#### Task item:
Locate "Image resolution: width=640" in the listing. Transcribe the line that contains it and every line that follows, through the last, omitting all pictures.

#### Data provided:
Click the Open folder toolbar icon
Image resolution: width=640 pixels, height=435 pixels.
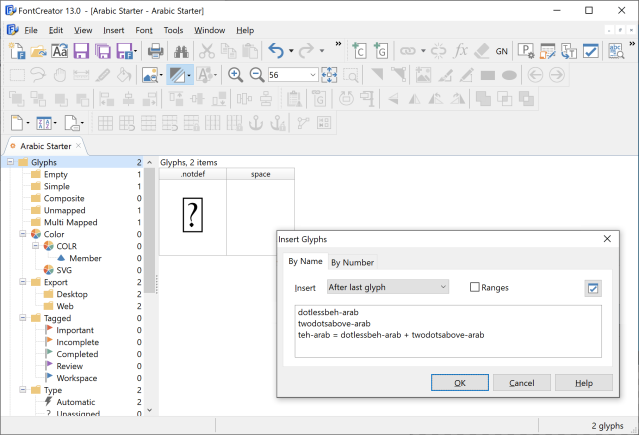[38, 51]
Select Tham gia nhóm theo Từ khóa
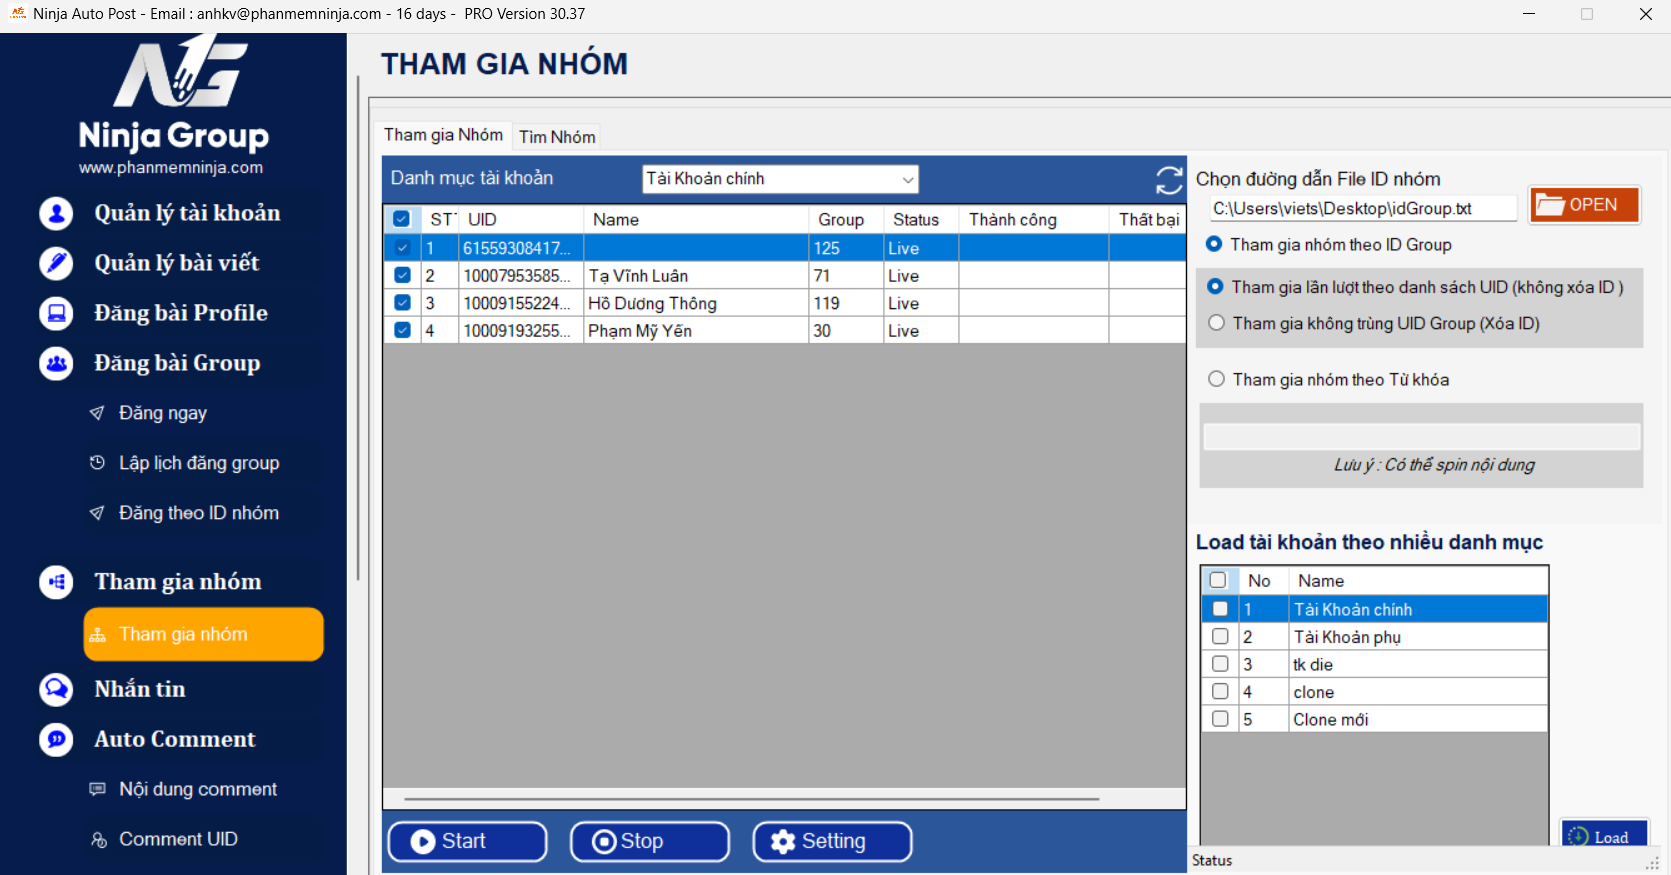This screenshot has height=875, width=1671. tap(1216, 379)
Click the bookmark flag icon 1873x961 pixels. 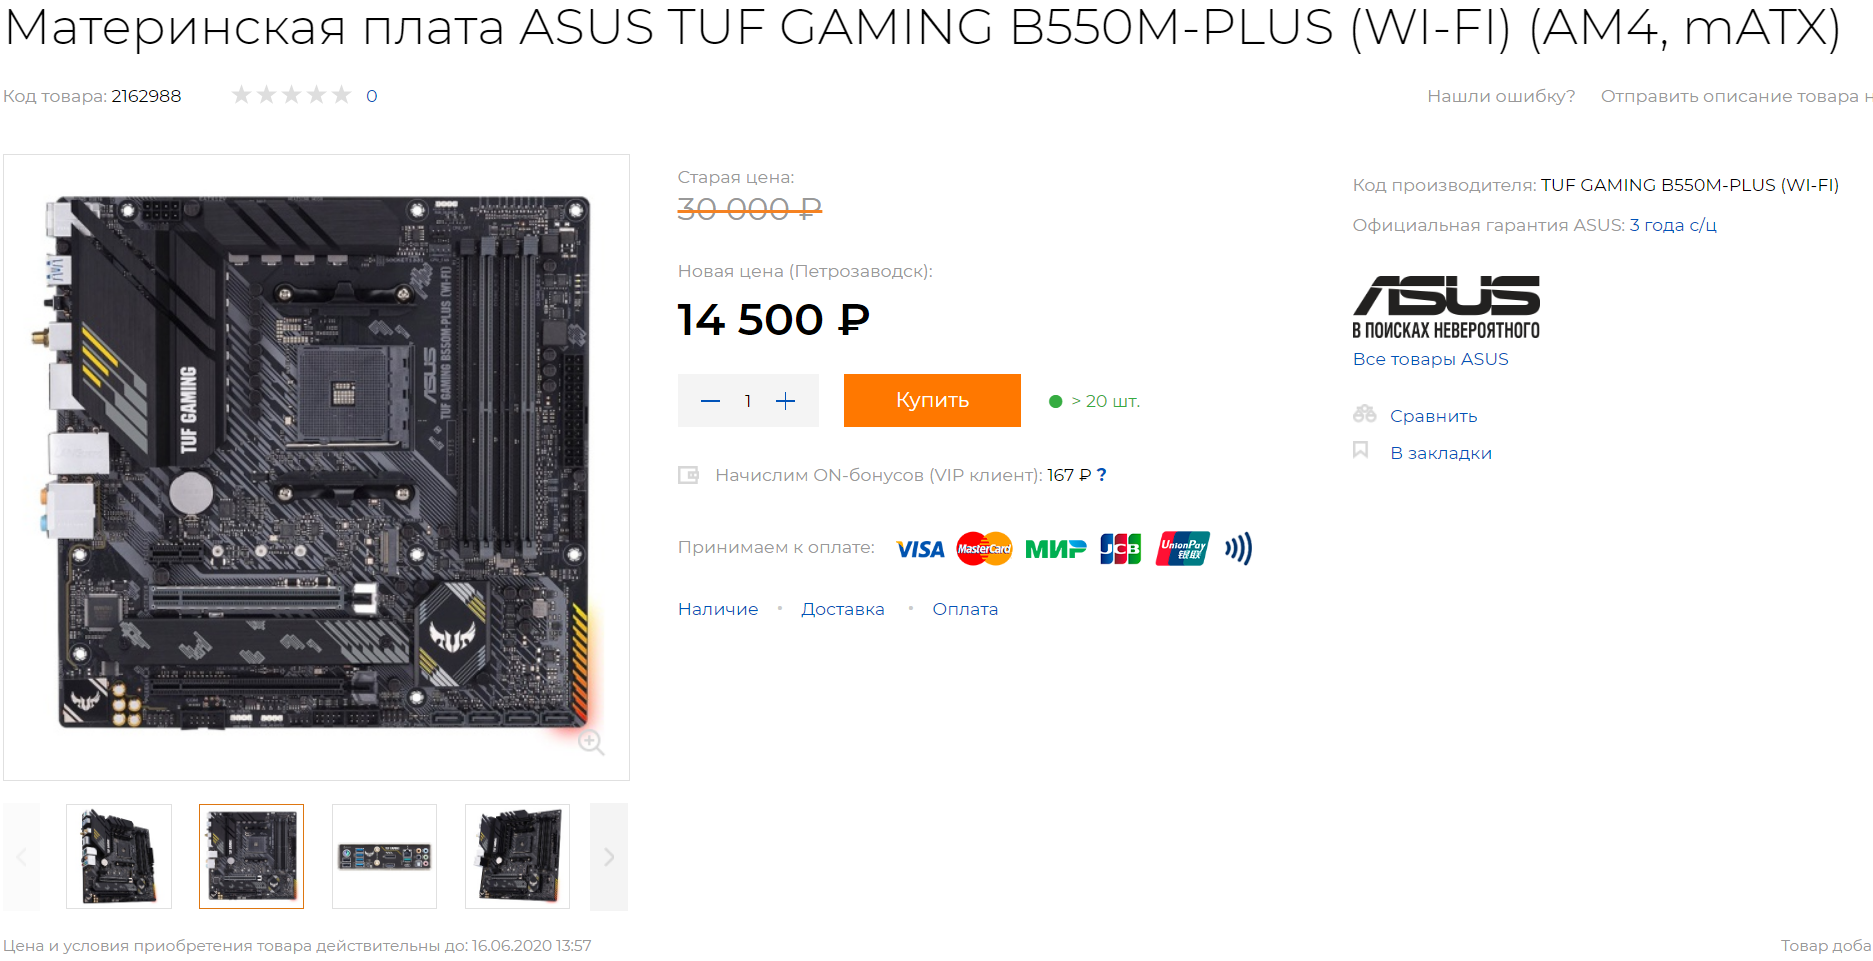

#### Answer to the exercise:
Image resolution: width=640 pixels, height=435 pixels.
[38, 51]
Select Tham gia nhóm theo Từ khóa
This screenshot has height=875, width=1671. tap(1216, 379)
Click the bookmark flag icon 1873x961 pixels. 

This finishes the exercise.